Make Your Own Biodiesel Part 1
There are at least three ways to run a diesel motor on biofuel utilizing veggie oils, animal fats or both. All 3 are utilized with both fresh and pre-owned oils.
1. Use the oil just as it is-- normally called SVO fuel (straight grease);
2. Mix it with kerosene (paraffin) or petroleum diesel fuel, or with biodiesel, or blend it with a solvent, or with fuel;
3. Convert it to biodiesel.
The very first two methods sound most convenient, however, as so typically in life, it's not quite that basic.
1. Mixing it
Vegetable oil is much more thick (thicker) than either petro-diesel or biodiesel. The purpose of mixing it or mixing it with other fuels is to reduce the viscosity to make it thinner so that it flows more freely through the fuel system into the combustion chamber.
If you're mixing veg-oil with petroleum diesel or kerosene (exact same as # 1 diesel) you're still using fossilfuel-- cleaner than many, however still unclean enough, lots of would state. Still, for each gallon of
grease you use, that's one gallon of fossil-fuel saved, which much less climate-changing carbon in the atmosphere.
People use various mixes, varying from 10% vegetable oil and 90% petro-diesel to 90% veggie oil and 10% petro-diesel.
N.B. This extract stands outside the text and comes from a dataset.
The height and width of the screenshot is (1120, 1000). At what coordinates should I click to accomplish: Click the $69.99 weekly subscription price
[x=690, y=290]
Some people simply utilize it that way, start up and go, without pre-heating it (that makes veg-oil much thinner), and even utilize pure grease without pre-heating it, which would make it much thinner.
You may get away with it with an older Mercedes 5-cylinder IDI diesel, which is an extremely difficult and tolerant motor-- it won't like it but you most likely will not eliminate it. Otherwise, it's not sensible.
To do it correctly you'll need what amounts to an SVO system with fuel pre-heating anyhow, preferably utilizing pure petro-diesel or biodiesel for starts and stops. (See next.) In which case there's no requirement for the blends.
Blends with different solvents and/or with unleaded fuel are "experimental at finest", little or absolutely nothing is known about their impacts on the combustion attributes of the fuel or their long-term results on the engine.
Higher viscosity is not the only issue with using veggie oil as fuel. Veg-oil has different chemical properties and combustion attributes from the petroleum diesel fuel for which diesel motor and their fuel systems are developed.
Diesel engines are with very exact fuel requirements, specifically the more modern-day, cleaner-burning diesels (see The TDI-SVO debate).
They're hard however they'll only take a lot abuse. There's no assurance of it, however using a blend of approximately 20% veg-oil of good quality is stated to be safe enough for older diesels, specifically in summer.
Otherwise using veg-oil fuel needs either a professional SVO service or biodiesel. Mixes and blends are normally a bad compromise. But mixes do have a benefit in winter.
Just like biodiesel, some kerosene or winterised petro-diesel fuel blended with straight grease decreases the temperature at which it begins to gel. (See Using biodiesel in winter) More about fuel blending and blends.